▶ [TO BE DONE]
Rewrite all of the material below, replacing "screenshot" with "screen capture" each time it occurs and keeping everything else the same. Don't include the pictures.
BEGIN SUPPLIED DATA
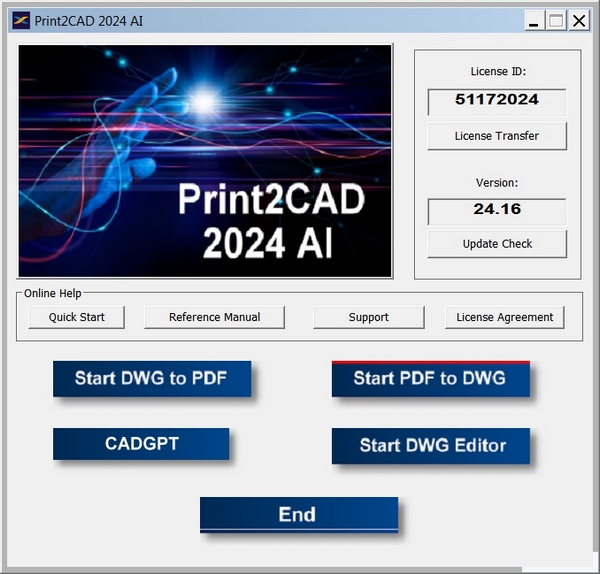
Task: Launch Start DWG to PDF
Action: 151,379
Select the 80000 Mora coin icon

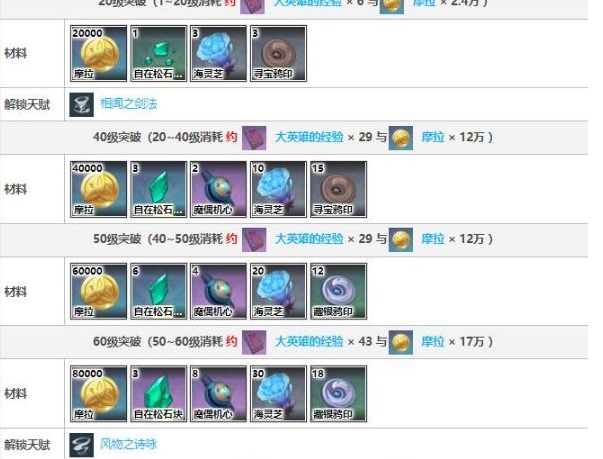pyautogui.click(x=98, y=394)
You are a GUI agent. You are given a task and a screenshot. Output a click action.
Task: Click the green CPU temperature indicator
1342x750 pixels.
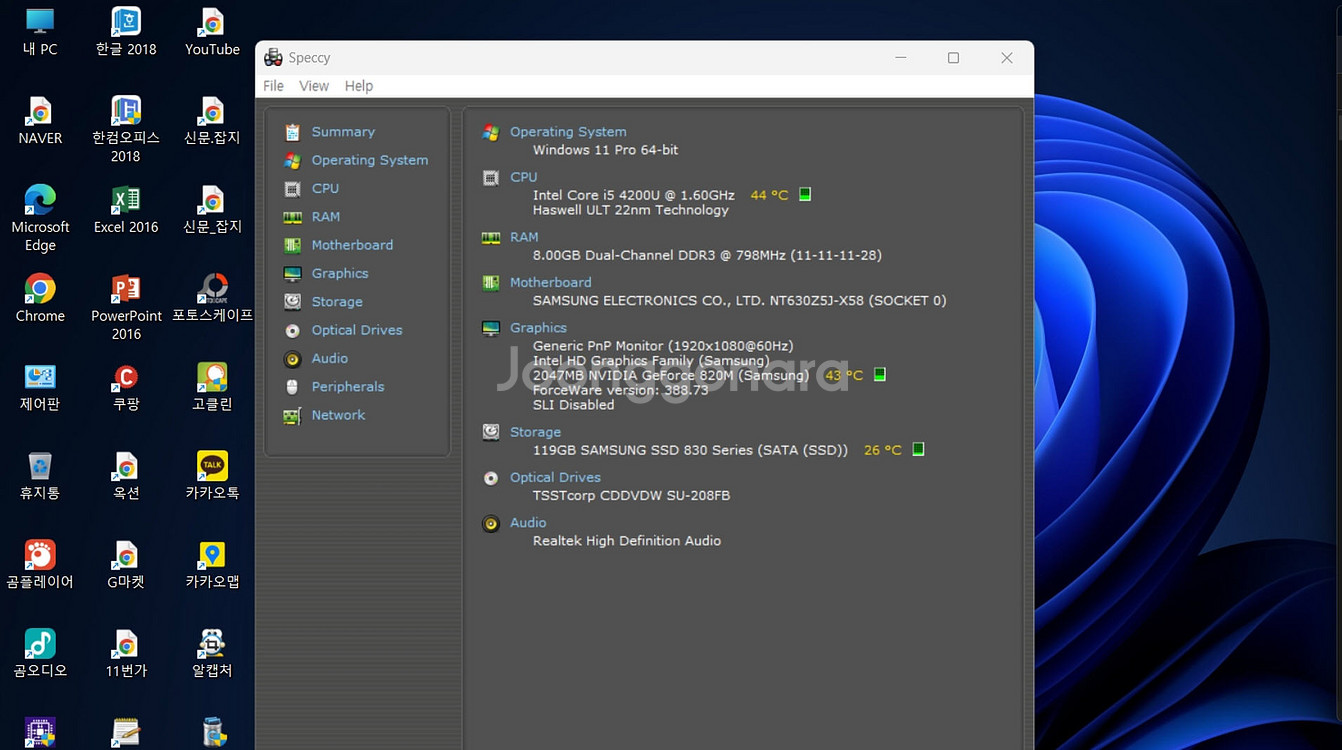point(805,195)
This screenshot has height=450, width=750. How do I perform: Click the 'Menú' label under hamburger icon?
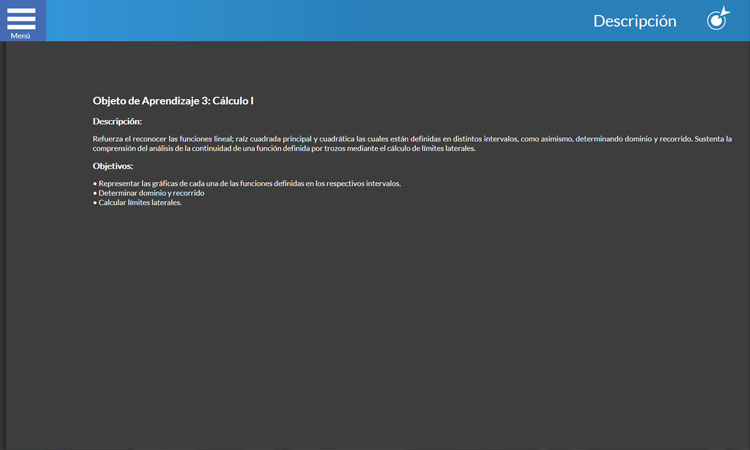(21, 36)
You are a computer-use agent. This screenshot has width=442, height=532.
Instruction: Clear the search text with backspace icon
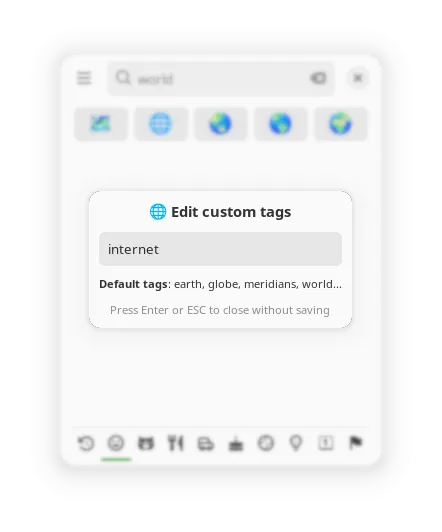pos(318,78)
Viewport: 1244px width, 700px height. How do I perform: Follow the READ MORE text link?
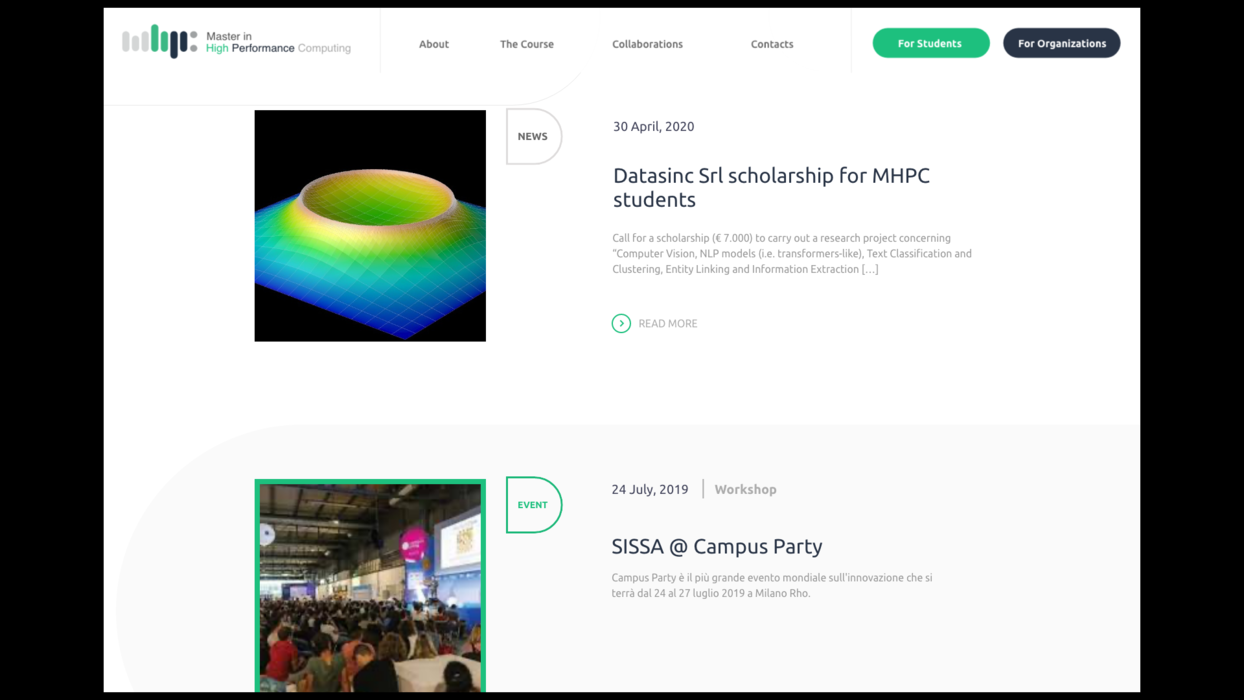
END SUPPLIED DATA
▶ [COMPLETE OUTPUT]
Task: Launch Start DWG to PDF
Action: 151,379
Select the 80000 Mora coin icon

pyautogui.click(x=98, y=394)
You are a GUI agent. You are given a task and a screen capture. Output a click action.
Task: Click the green CPU temperature indicator
1342x750 pixels.
point(805,195)
This screen capture has height=450, width=750. How do I perform: Click the 'Menú' label under hamburger icon?
(21, 36)
You are a computer-use agent. This screen capture has width=442, height=532.
Instruction: Clear the search text with backspace icon
pos(318,78)
Viewport: 1244px width, 700px height. How do I perform: Follow the READ MORE text link?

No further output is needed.